-------- Выбранный отрывок --------

Попробуйте передать по наследству инсталляцию из какашек.
Надо что-то делать. Ведь обидно умирать.
Вот нарисованные картины живут веками, написанные романы люди читают тысячелетиями, цветные дети бегают по улицам и смеются.
Хорошо бы договориться с Богом как-нибудь так устроить: мы Ему кучу нарезанной бумаги — а Он нам бессмертие.
На смерть фантастики (27.11.2012)
— Высшая мера наказания, что это значит? — спросил Эренбург Учителя.
— Поскольку приговорить нас к бессмертью не в их силах, вероятно это банальный приговор к расстрелу.
Когда Хулио Хуренито пришел в мир, реальность была настолько властной, что утопия перед реальностью меркла.
— Погибнуть за идею я не могу, — говорил Хуренито, — придется умереть за сапоги.
Гвоздь в сапоге в то время был кошмарнее фантазии у Гете.
Никакая сказка не могла угнаться за рабочим проектом в России, в Испании, в Германии, в Италии, в Мексике.
Жанр утопии-антиутопии был менее фантастическим, нежели рабочая жизнь. Фантазеры выдумывали телескрины, а реальные люди реальными руками соединяли Белое море с Балтийским.

--------

Что нужно сделать:
A) Перепишите фрагмент отрывка, начиная со слов «Надо что-то делать.» и заканчивая словами «смерть фантастики (27.11.2012)», изменив в нём «романы» на «поэмы».
B) Какие моря, согласно отрывку, соединяли реальные люди реальными руками?

-------- Предоставленный материал --------

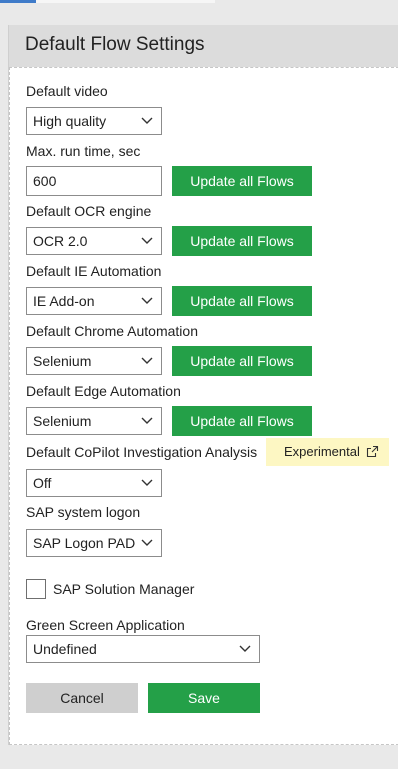 The height and width of the screenshot is (769, 398). Describe the element at coordinates (84, 512) in the screenshot. I see `sap-logon-label: SAP system logon` at that location. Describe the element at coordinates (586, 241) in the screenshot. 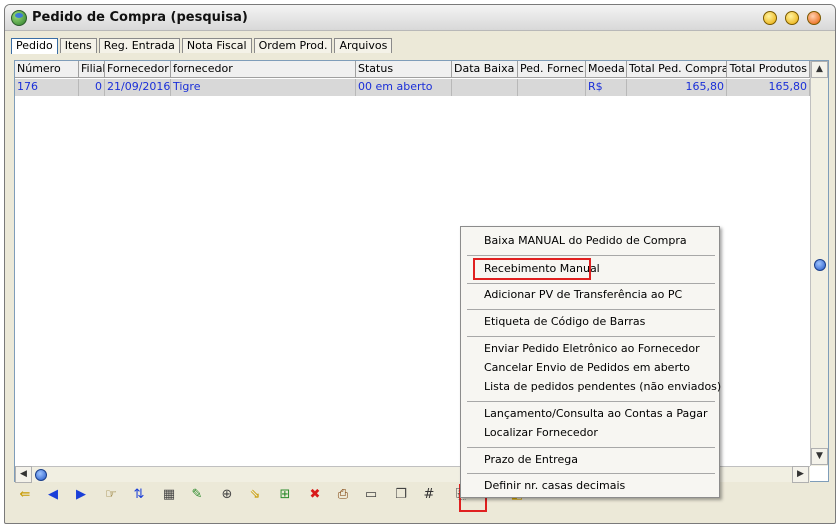

I see `menu-item-baixa-manual: Baixa MANUAL do Pedido de Compra` at that location.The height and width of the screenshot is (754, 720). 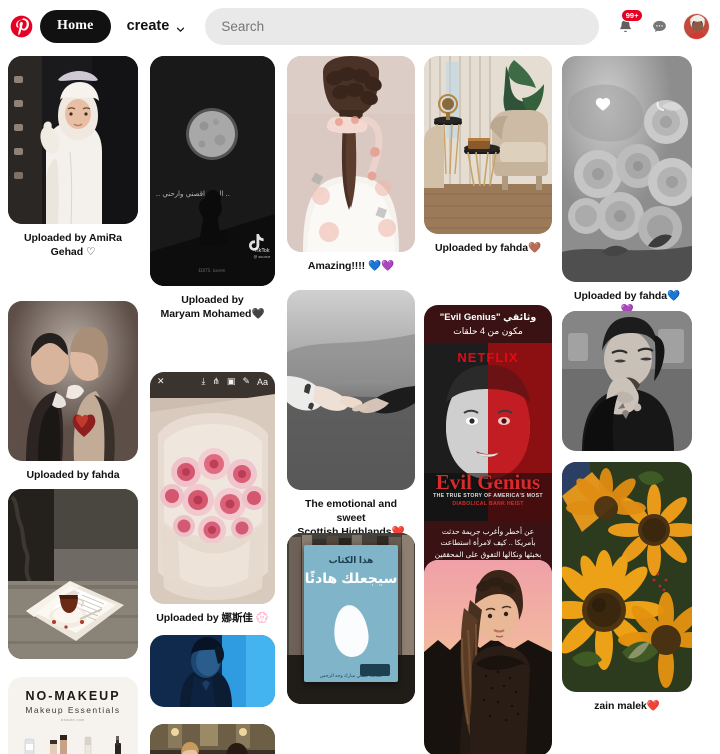 I want to click on svg-text: TikTok, so click(x=261, y=251).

--------

Ответы к заданиям:
A)
Надо что-то делать. Ведь обидно умирать.
Вот нарисованные картины живут веками, написанные поэмы люди читают тысячелетиями, цветные дети бегают по улицам и смеются.
Хорошо бы договориться с Богом как-нибудь так устроить: мы Ему кучу нарезанной бумаги — а Он нам бессмертие.
На смерть фантастики (27.11.2012)

B) Белое море и Балтийское.